The majority of patients (94.3%) said they were comfortable with this form of monitoring, whereas 3.4% were neutral, and 2.3% reported that they were uncomfortable.

Most patients (92.4%) said that it saved them time, and more than half of this group (53.2%) reported that it saved more than 3 hours per visit.

In addition, 95.1% reported that it was important to have the team from Dana-Farber and Brigham and Women's monitoring them as opposed to outside providers, and 87.3% reported reduced out-of-pocket expenses.

Overall, 90% of patients said that VPCC made their healthcare easier and more flexible and convenient; met their medical needs; reduced travel-related stress; and that they received PSA results in a timely manner.

In fiscal year 2015, there were 702 in-person prostate cancer follow-up visits, but after the VPCC was established, the number steadily declined — there were 607 in 2016 and 533 (a 24% reduction) in 2019.

The VPCC also freed up clinician time, and thus increased access to care for new patients. The team notes that consultations for all malignancy types conducted by radiation oncologists that treat genitourinary cancer on the main campus steadily increased. There were 534 such consults in 2015, but after the VPCC opened, this number jumped to 771 (an increase of 44.4%) in 2016, and increased steadily up to 1129 (an increase of 110%) in 2019.

"By fiscal year 2019, consults had more than doubled because the doctors had more time," Boyajian said, "And we have treated 79.3% more patients with prostate cancer."

Even though there is no reimbursement for VPCC visits, the freeing up of physician time led to them seeing new patients, and that was associated with genitourinary radiation oncology revenue growth of 26.6% in 2016, which increased steadily up to 74.4% for 2019, when compared to pre-VPCC levels.  

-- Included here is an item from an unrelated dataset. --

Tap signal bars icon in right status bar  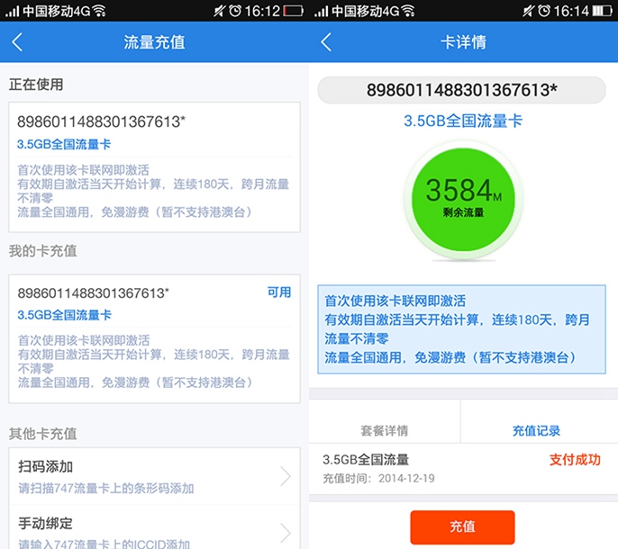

"This approach allows a small number of providers to manage a larger patient population, while still ensuring the entire population receives the care they need," Boyajian said.

Broadly Implemented for the Future

Commenting on the study, Jessica Karen Wong, MD, MEng, assistant professor, Department of Radiation Oncology, Fox Chase Cancer Center, Philadelphia, Pennsylvania, explained that the digital telehealth platform reflects a novel way to deliver follow-up care. "This can be particularly useful within the constraints of current COVID-19 restrictions," she said.

"The virtual prostate cancer clinic's digital health model led to high patient satisfaction and clinic time savings. This approach could be broadly implemented in the future to help streamline safe and convenient follow-up for patients in the future," she said.

The VPCC was funded form a Brigham Care Redesign Incubator & Startup Program (BCRISP) grant. Boyajian disclosed that he could have a potential financial benefit from royalties from VPCC DHP commercialization. Wong has disclosed no relevant financial relationships.

American Society for Radiation Oncology (ASTRO) Annual Meeting: Abstract 125. Presented October 26, 2021.